Für das folgende Klavierkonzert Es-Dur KV 271 von Wolfgang Amadeus Mozart nahm das Orchester, das bislang im Stehen gespielt hatte, auf Stühlen Platz, und ein riesiger Bösendorfer-Konzertflügel wurde in die Mitte des Podiums geschoben, an dem dann Alexandre Tharaud aus Frankreich Platz nahm. Auch Mozart war 20 Jahre alt, als er diesen zweiten Teil des Konzertprogramms komponierte.
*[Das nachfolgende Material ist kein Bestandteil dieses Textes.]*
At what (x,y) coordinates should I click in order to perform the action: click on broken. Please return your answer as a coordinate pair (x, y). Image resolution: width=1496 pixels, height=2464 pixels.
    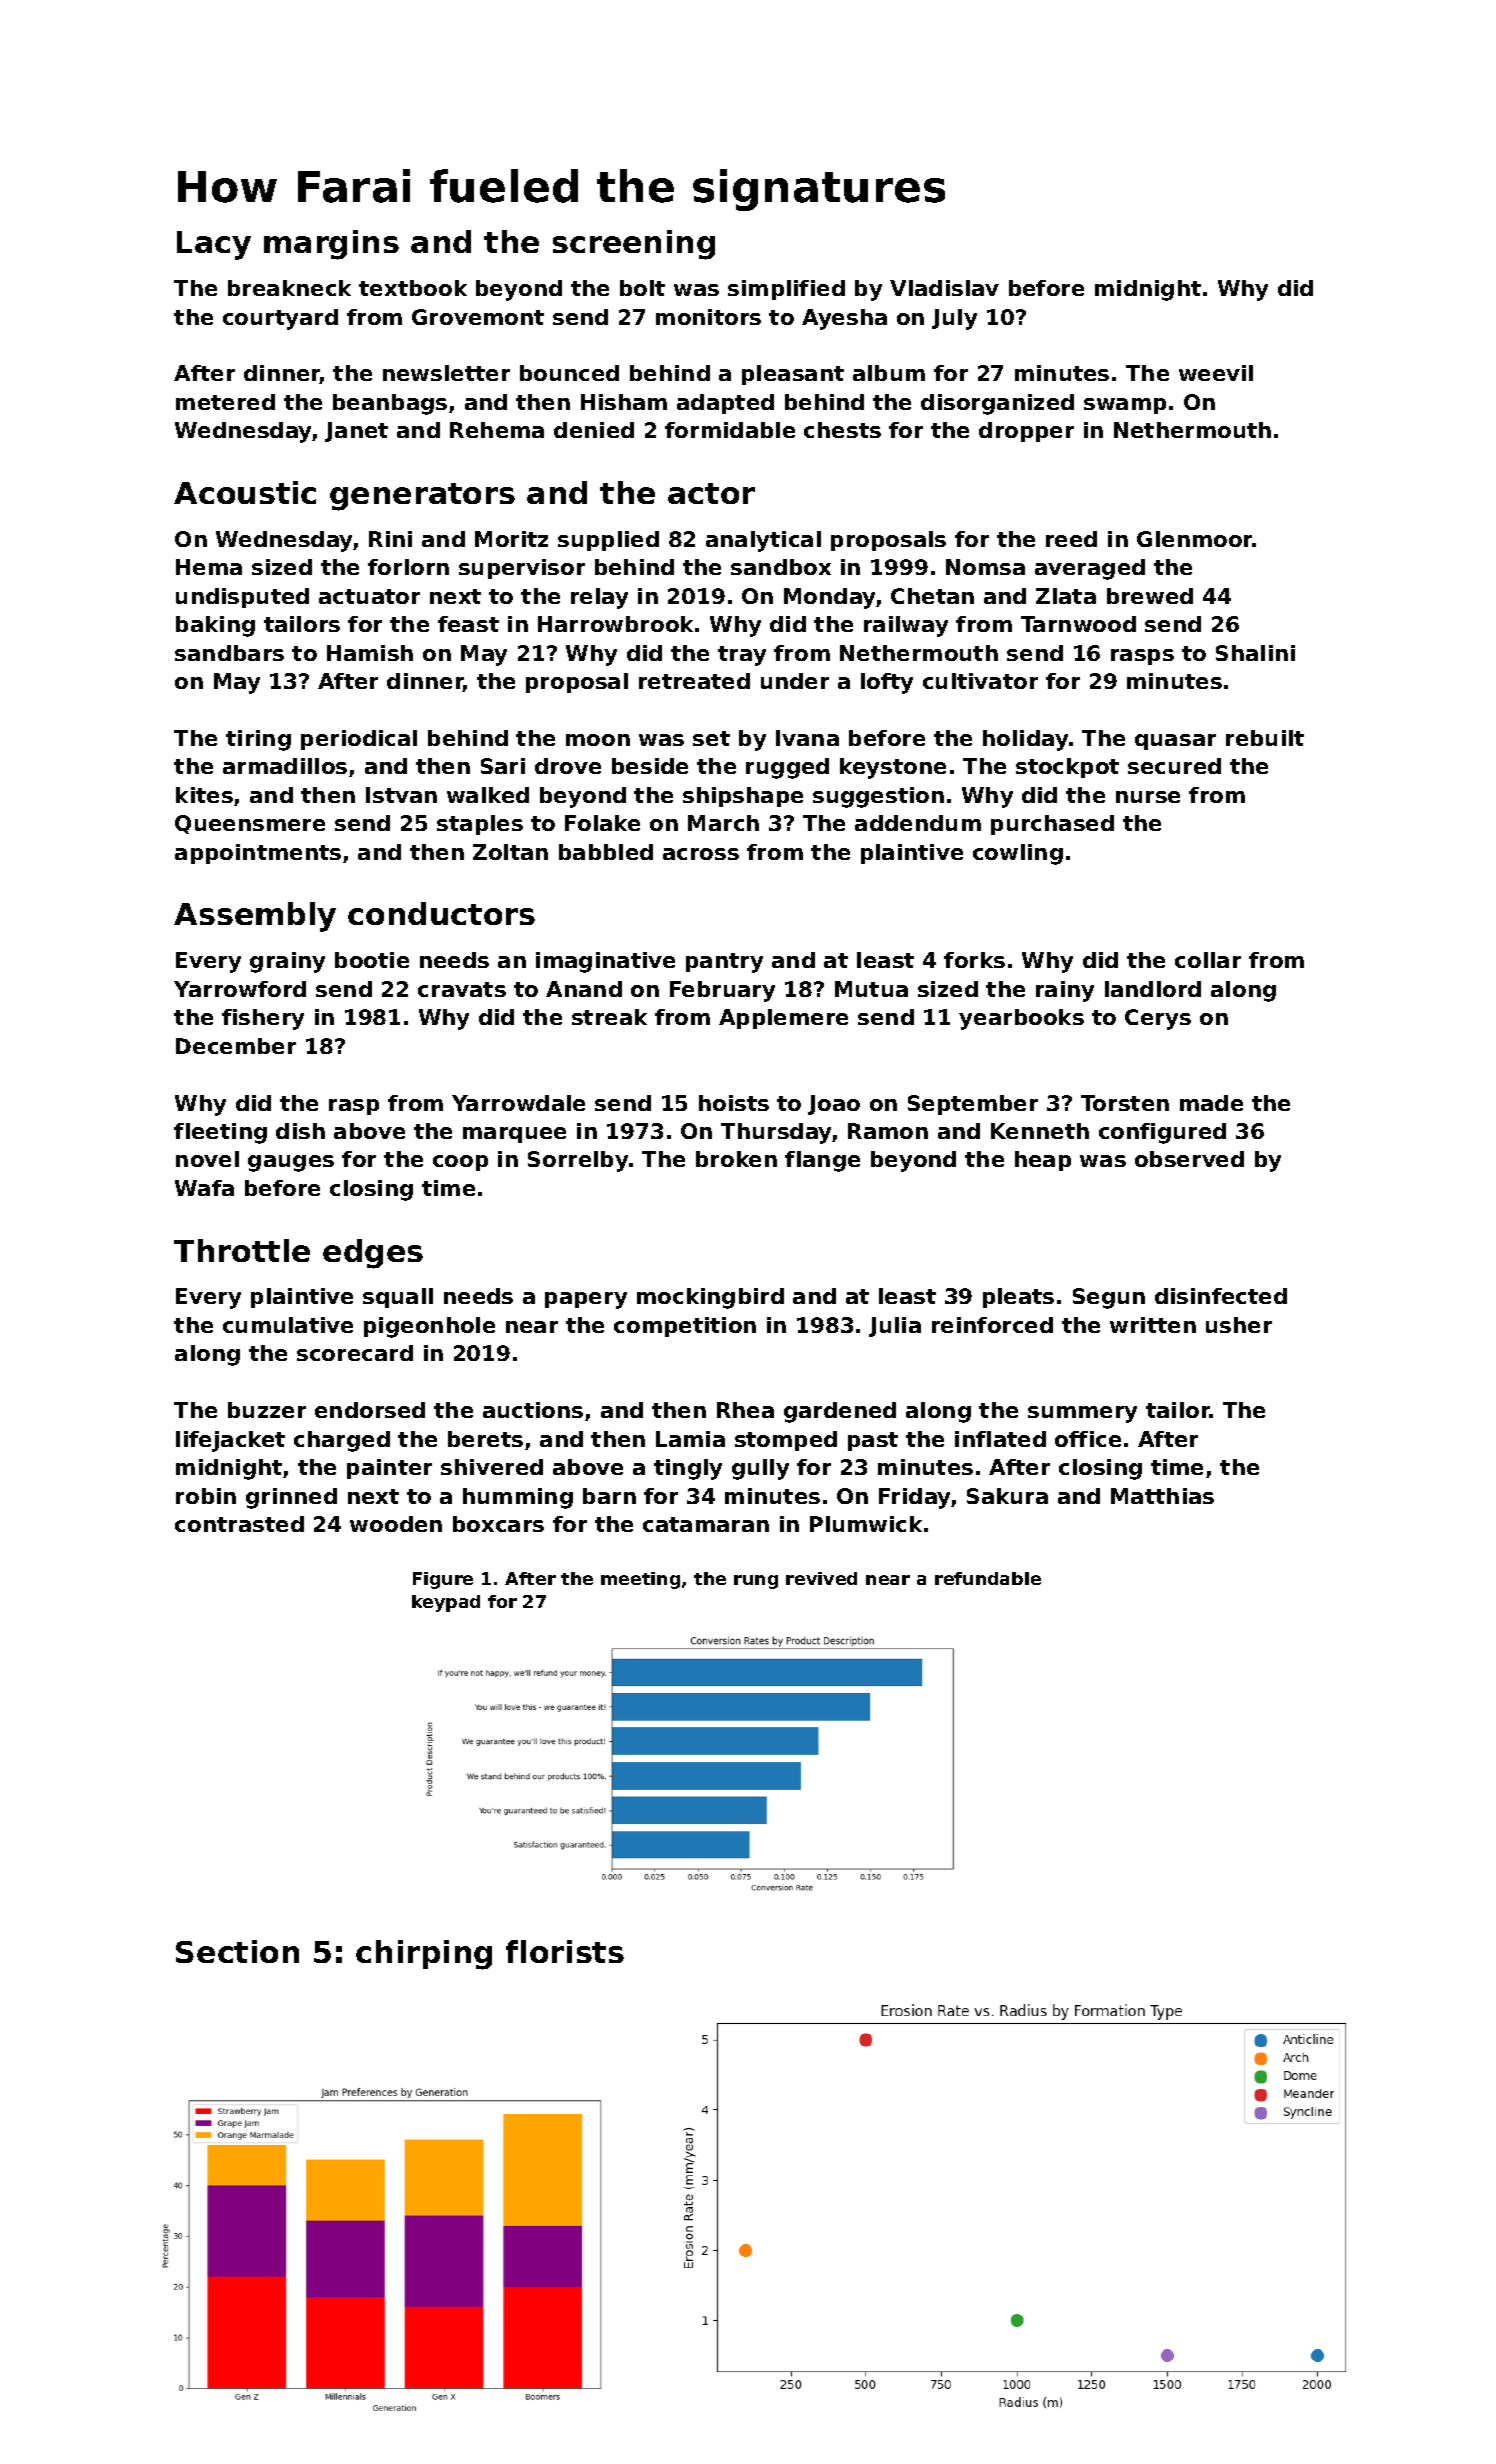
    Looking at the image, I should click on (736, 1159).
Dieses Stück für Klavier und Orchester ist von vielen Interpreten und Musikhistorikern als Wendepunkt in Mozarts Schaffen bezeichnet worden. Die Introduktion des Allegro spielte das ZKO mit federnden Akzenten, also betonten und leicht nachschwingenden ersten Schlägen; vor der erstmaligen Präsentation des zweiten Themas gab es ein deutliches Ritardando – keine Interpretation für Originalklangfans.
Alexandre Tharauds Anschlag an dem sensiblen und eigentlich für das ‚schwere‘ romantische Repertoire besonders geeigneten Flügel war sehr klar, eher kristallin als metallen wie an einem Steinway. Entsprechend den Gegebenheiten des Saales und den Erfordernissen des Instrumentes nahm er die Mittellage und vor allem die Basslinien sehr zurück. In der Kadenz des ersten Satz gab er den Bässen mehr Raum und setzte auch deutlich mehr Pedal ein – eine Interpretation, die auch im zweiten Satz unterstrich, welche neuen Aussichten auf musikalische Welten Mozart mit diesem Werk eröffnete, die dann von Beethoven und anderen nochmals erweitert werden sollten. Nach der Kadenz trumpfte das Soloinstrument in den Schlusswendungen nicht auf, wie es sonst oft zu hören ist, sondern hielt sich im Gesamtklang mit dem Orchester zurück.
Das folgende Andantino begann, vom Orchester mit lastenden Akzenten unterstrichen, in düsterem c-Moll. Vieles in diesem Mittelsatz verweist bereits auf Beethoven, doch gaben das Orchester und Alexander Tharaud mehreren Passagen auch Klangfarben, die der für Mozart oft charakteristischen Melancholie entsprach, ohne in Beethovensches Trauern, Grollen oder Wutschnauben zu verfallen. Interessant zu beobachten war der intensive Blickkontakt zwischen Pianist und Orchester. Das abschließende Rondeau stellte nochmals eine Weiterentwicklung dar. Auch wenn er die Hand stets ganz ruhig hielt, verlieh Tharaud den Basslinien im dritten Satz doch deutlich mehr Körper, was er durch nachdrücklicheren Pedaleinsatz unterstrich. Die ausgelassene Grundstimmung gewann so Körper und Tiefgang und vielleicht auch doppelten Boden, auch hierin interpretatorisch bereits auf Beethoven vorgreifend. Nach einer guten halben Stunde Musik hatte man den Eindruck, von einem noch fast jugendlichen zu einem sehr erwachsenen Mozart gekommen zu sein.
Das notgedrungen noch kleine Publikum spendete dankbar reichlichen Applaus. Die Entwicklung der „Zahlen“ stimmt hoffnungsvoll, dass bald auch mehr Publikum zugelassen werden kann. Möge man in Deutschland die Signale hören: Ein Opern- und Konzertbetrieb ist möglich.